I then imported each image into an iPhone app called clip2comic (Android users, let me know if there’s something similar and I’ll add it to the guide)

I applied the Portrait B&W filter. This makes the images slightly cartoon like, puts a thick black edge on things and reduces it to black and white. no cropping at this stage. 

I then messed with the Photoshop express filters (there’s a suite of free Photoshop applications available in the iPhone app store).

Photoshop express always wants to crop the canvass or create reflections in the first step though, I was going to ditch this as I couldn’t find a way to turn it off, but then I found the freeform shapes. I was happier, this made it look like our image was spread across 5 postcards.

I then used the text icon to apply some text to the image, I edited the size, font and colour and viola! We had our new podcast logo.

Its amazing how simple it is and how striking they came out. I went with black and white so that we can apply a colour to the white part if we feel like it later.

We have loads more images from the session, I probably spent 45 minutes messing with more pictures and filters so I now have a bunch to use later.

If you fellow podcasters are looking for a simple logo creation technique, this has to be one of the easiest and quickest free methods .

example image

Finally, if you need precise cropped images for your uploads. I use a windows program called Irfanview. I’ve used it for years and its one of the best bits of software I’ve ever used for bulk image handling. its pretty straight forward, use the mouse to drag the crop you want directly onto the image, notice the pixel count in the applications header bar. when you have your dimensions, you can move each bar independently afterwards if you didn’t choose the right starting point, cut the image ctrl + X and paste into a new window (ctrl + N then ctrl + V). Save this and you’re laughing.

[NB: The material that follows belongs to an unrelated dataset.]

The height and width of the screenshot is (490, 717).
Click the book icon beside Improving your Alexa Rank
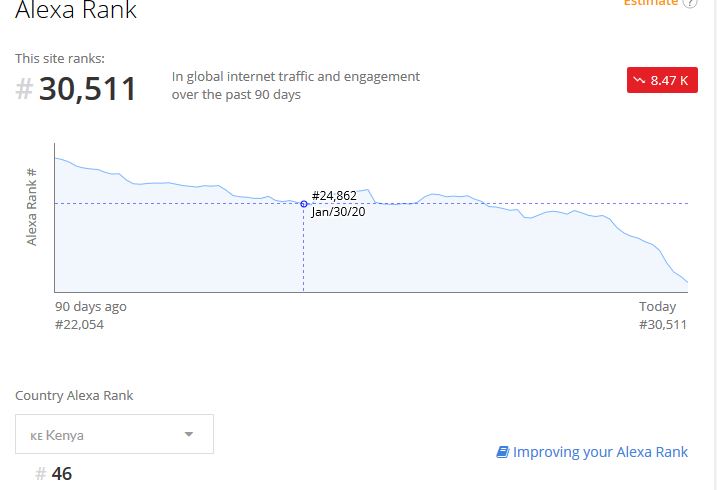(x=503, y=452)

This application will reduce colour count or resolution. It can batch convert entire folders and subfolders of content. flip, rotate, mirror. It can even be setup to screenshot your work into a folder so you can play with the images later. All really quickly and using many shortcut keys. If you write technical documents, as I used to do, it’s great to be able to manipulate pictures very quickly before chucking them into Word.